So much stinks about a Nov. 26 leak in the new Vera Cruz sewer system that it’s hard to know where to begin -- based on comments by Upper Milford residents and a township supervisor Thursday night.
But the roomful of residents who came to the supervisors meeting to discuss the recent failure of the new sewer system did their best to share their concerns about the situation and how it was handled.
Phil Casey, a regular at spervisors meetings who frequently addresses the board, got the ball rolling by describing what he saw on Main Road East in the early afternoon of Sunday, Nov. 26.
According to Casey, the amount of raw sewage spreading across Main Road East near Mystic Chain Park was well more than the 5 gallons per minute claimed by the Lehigh County Authority. Instead, Casey likened what he saw to the amount of liquid flowing across the roadway after a rainstorm.
Supervisor George DeVault backed up Casey on this point. DeVault, who is the assistant fire chief in Citizens Fire Company, was called out to Main Road East Sunday night when repeated complaints by residents to LCA about the leak went unanswered.
Based on the accounts of several township residents and employees, including Township Public Works Coordinator Steven Ackerman, LCA phone operators consistently told Upper Milford callers that LCA workers would come out to assess the situation the next morning, even as an undetermined amount of raw sewage was pouring into Liebert Creek.
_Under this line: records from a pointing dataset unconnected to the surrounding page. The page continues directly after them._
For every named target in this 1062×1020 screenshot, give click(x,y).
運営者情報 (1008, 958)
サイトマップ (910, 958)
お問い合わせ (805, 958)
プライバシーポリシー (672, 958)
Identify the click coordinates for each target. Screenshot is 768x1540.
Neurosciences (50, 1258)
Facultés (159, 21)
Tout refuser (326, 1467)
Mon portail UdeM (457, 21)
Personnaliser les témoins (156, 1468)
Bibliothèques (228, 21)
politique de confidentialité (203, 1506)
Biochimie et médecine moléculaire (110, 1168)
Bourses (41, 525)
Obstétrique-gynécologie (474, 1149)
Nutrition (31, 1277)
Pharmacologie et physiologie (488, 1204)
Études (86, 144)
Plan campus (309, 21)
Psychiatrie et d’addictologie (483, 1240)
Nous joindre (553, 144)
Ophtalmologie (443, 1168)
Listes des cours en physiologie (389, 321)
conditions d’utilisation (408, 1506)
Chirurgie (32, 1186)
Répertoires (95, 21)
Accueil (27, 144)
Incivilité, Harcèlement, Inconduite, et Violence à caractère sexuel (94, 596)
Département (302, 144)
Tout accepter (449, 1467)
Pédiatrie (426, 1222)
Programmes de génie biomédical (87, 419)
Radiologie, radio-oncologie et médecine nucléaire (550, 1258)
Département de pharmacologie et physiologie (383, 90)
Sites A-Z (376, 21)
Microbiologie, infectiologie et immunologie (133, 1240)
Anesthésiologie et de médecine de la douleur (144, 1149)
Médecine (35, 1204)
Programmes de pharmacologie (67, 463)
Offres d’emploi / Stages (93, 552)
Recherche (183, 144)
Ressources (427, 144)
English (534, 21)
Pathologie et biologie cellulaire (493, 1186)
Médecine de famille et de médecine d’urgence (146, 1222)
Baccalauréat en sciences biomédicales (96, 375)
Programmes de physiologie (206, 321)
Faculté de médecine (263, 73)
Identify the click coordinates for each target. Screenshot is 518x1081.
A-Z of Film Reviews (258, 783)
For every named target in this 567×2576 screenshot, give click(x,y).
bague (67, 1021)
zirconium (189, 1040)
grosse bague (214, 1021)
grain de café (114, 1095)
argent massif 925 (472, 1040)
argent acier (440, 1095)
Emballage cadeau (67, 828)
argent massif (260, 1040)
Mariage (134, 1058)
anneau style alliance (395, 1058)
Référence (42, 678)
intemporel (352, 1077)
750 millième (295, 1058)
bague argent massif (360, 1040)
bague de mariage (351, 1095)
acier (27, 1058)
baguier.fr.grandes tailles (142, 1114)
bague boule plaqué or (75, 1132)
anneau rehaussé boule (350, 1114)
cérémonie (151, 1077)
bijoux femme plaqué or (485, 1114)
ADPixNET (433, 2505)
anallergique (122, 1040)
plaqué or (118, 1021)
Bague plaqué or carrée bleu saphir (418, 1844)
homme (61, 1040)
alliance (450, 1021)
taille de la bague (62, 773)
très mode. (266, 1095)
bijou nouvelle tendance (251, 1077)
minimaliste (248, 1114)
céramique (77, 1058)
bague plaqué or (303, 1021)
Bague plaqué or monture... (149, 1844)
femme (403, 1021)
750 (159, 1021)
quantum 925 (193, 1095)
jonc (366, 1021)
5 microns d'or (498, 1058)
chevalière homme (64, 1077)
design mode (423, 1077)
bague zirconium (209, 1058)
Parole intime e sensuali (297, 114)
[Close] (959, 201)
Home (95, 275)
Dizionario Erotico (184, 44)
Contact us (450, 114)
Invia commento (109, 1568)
DeVault said: “There was a heck of a lot more than what they are saying. Five gallons a minute is more like a dribble out of a garden hose. This was gushing out like a 4-inch fire hose.”
DeVault went on to say that when he and a state police trooper finally convinced LCA to send someone out to shut down the leak around 10 Sunday night, the pair who arrived was poorly equipped to handle the situation.
DeVault said he had to go into his truck and pull out a pipe and hit the road with it until he contacted metal so he could show the LCA workers where to find the underground sewer system. “Then they had to use five different wrenches until they found the one that would shut off the curb stop,” DeVault said.
Ultimately, it was determined that a broken check valve was the cause of the leak. The valve was damaged by a large basketball-sized rock thrown on top of the valve by a contractor when backfilling the sewer line.
“Backfilling 101 is that you don’t throw a rock on top of the pipes,” said Supervisors Chair Daniel Mohr, who owns a plumbing business. Mohr added that the specs on the Vera Cruz project say that no stones larger than 4 inches in diameter should be thrown into the ditch.
Mohr has not worked on the Vera Cruz Sewer Project.